_Exercise description_
Please transcribe the passage of the Taliban warning article from "However, after assuming" to "at about 9,500.".

[[ Excerpt provided, beginning ]]

Afghan Taliban warns UK, US against extending troops’ presence beyond deadline

Afghan Taliban warns UK, US against extending troops’ presence beyond deadline
  • Britain hints at retaining ‘small group of special forces’ after withdrawal of all troops

KABUL: The Taliban on Tuesday said they would target all foreign soldiers remaining in Afghanistan beyond a Sept. 11 deadline for the withdrawal of troops.

The group’s warning followed reports that the UK and the US were planning to retain troops to protect diplomatic missions and Kabul’s international airport.

Zabihullah Mujahid, a spokesman for the Taliban, told Arab News: “The outcome of this will be very bad. The Islamic Emirate representing the nation and people of Afghanistan will not allow America or any other foreign country to keep their troops. We will deal with them as occupiers.”

Media reports on Monday suggested that a “small group of special forces of the British Armed Forces may stay in Afghanistan after the withdrawal of the main part of the troops.”

But referring in part to a landmark deal signed with Washington in Doha, Qatar more than a year ago, Mujahid said: “They should know that we are serious in our words, and we do not want to have bad relations with these countries, but they should not use pretexts by violating the commitment.”

As per the agreement, all US-led foreign troops had to withdraw from the war-torn country by May 1, nearly 20 years after an invasion.

The Taliban reiterated their pledge on Tuesday, warning that if troops did not leave, “they will face the same experience that they had in the past 20 years.”

The controversial Doha deal, inked under former US President Donald Trump’s watch, also paved the way for the intra-Afghan peace talks between President Ashraf Ghani’s government and the Taliban.

However, after assuming office in January, American President Joe Biden said that all US combat troops would leave Afghanistan by Sept. 11 instead of May 1, ending the US’ “forever war.”

The removal of all foreign troops coincides with the 20th anniversary of the Sept. 11, 2001 terror attacks, which resulted in the Taliban’s ouster in a US-led invasion the same year. Biden’s decision angered the Taliban at the time, who warned of consequences but did not attack any foreign forces in keeping with their part of the pledge in the Qatar accord.

The UK played a significant role in combat operations in Afghanistan between 2001 and 2014, leading the fight against the Taliban in the southern Helmand province.

At its peak, there were around 130,000 NATO troops deployed in Afghanistan, with British forces reportedly at about 9,500.

More than 2,300 US personnel have been killed and 20,000 injured in Afghanistan since 2001, while tens of thousands of Afghan security forces and more than 50,000 civilians have also died.

Although the UN has repeatedly linked civilian casualties to militant attacks, in recent years it has reported a spike in civilian deaths due to air raids and operations by government and foreign troops.

In its annual Afghanistan Protection of Civilians in Armed Conflict report released in February, the UN’s human rights agency and its assistance mission in the country (UNAMA) said there was a “disturbing spike” in civilian deaths, with 3,035 fatalities and 5,785 injuries registered last year.

Recently, the UK, which opposed the exit of all foreign troops in the absence of a peace deal between Kabul and the Taliban, said it wanted a prolonged military presence to train Afghan forces, while Washington said it would retain troops to guard and protect the Hamid Karzai International Airport in Kabul.

“They should act on their promise and go; this would be good for them,” Mujahid added on Tuesday.

[[ Excerpt provided, end ]]
[[ Available data, beginning ]]

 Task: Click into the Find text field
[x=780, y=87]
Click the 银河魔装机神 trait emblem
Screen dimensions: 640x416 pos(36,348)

[[ Available data, end ]]

_Response to the exercise_
However, after assuming office in January, American President Joe Biden said that all US combat troops would leave Afghanistan by Sept. 11 instead of May 1, ending the US’ “forever war.”

The removal of all foreign troops coincides with the 20th anniversary of the Sept. 11, 2001 terror attacks, which resulted in the Taliban’s ouster in a US-led invasion the same year. Biden’s decision angered the Taliban at the time, who warned of consequences but did not attack any foreign forces in keeping with their part of the pledge in the Qatar accord.

The UK played a significant role in combat operations in Afghanistan between 2001 and 2014, leading the fight against the Taliban in the southern Helmand province.

At its peak, there were around 130,000 NATO troops deployed in Afghanistan, with British forces reportedly at about 9,500.